Beginning at the line containing "Expand the sidebar", print every line until the records end, keeping each exactly as it is.

═══

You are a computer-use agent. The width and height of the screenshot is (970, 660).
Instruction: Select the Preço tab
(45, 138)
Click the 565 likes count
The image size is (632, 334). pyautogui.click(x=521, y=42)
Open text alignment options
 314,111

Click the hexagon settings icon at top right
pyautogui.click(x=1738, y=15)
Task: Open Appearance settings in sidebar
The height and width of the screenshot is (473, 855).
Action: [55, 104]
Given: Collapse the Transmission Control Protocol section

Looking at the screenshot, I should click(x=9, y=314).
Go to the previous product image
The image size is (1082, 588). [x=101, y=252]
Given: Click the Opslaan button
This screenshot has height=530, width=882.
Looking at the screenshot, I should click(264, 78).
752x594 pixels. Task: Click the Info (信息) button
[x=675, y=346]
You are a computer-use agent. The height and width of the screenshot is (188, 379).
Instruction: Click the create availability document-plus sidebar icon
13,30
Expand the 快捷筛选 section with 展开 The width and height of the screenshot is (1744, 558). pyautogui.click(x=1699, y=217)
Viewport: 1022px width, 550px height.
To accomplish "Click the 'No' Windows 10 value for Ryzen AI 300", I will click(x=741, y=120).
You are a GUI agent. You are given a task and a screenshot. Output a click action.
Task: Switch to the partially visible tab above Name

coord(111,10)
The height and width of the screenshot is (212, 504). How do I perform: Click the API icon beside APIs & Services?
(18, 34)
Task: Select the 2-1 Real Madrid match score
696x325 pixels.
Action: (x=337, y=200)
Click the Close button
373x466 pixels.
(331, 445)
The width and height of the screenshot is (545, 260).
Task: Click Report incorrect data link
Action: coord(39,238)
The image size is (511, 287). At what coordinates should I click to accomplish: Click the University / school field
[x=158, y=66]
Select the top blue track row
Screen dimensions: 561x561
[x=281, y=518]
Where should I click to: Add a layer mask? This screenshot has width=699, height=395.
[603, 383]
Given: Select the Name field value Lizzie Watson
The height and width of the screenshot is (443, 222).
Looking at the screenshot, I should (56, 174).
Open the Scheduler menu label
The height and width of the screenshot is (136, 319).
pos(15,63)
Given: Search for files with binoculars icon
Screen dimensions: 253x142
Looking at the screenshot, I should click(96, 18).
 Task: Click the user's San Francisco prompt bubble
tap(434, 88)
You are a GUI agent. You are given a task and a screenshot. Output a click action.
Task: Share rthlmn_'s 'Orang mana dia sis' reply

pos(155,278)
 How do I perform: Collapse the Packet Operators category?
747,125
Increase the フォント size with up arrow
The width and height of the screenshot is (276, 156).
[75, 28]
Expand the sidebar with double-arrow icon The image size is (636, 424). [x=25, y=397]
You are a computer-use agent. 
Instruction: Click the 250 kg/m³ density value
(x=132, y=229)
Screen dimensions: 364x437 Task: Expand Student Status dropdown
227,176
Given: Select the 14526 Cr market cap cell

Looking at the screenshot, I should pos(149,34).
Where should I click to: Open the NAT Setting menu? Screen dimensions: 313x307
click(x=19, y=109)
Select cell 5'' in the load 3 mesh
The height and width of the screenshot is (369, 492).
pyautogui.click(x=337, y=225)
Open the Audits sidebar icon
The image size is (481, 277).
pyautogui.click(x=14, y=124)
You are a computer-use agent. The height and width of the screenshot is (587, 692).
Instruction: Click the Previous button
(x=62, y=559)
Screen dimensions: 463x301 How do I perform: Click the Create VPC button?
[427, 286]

═══

● Answer to the problem:
Expand the sidebar with double-arrow icon The image size is (636, 424). [x=25, y=397]
You are a computer-use agent. 
Instruction: Click the 250 kg/m³ density value
(x=132, y=229)
Screen dimensions: 364x437 Task: Expand Student Status dropdown
227,176
Given: Select the 14526 Cr market cap cell

Looking at the screenshot, I should pos(149,34).
Where should I click to: Open the NAT Setting menu? Screen dimensions: 313x307
click(x=19, y=109)
Select cell 5'' in the load 3 mesh
The height and width of the screenshot is (369, 492).
pyautogui.click(x=337, y=225)
Open the Audits sidebar icon
The image size is (481, 277).
pyautogui.click(x=14, y=124)
You are a computer-use agent. The height and width of the screenshot is (587, 692).
Instruction: Click the Previous button
(x=62, y=559)
Screen dimensions: 463x301 How do I perform: Click the Create VPC button?
[427, 286]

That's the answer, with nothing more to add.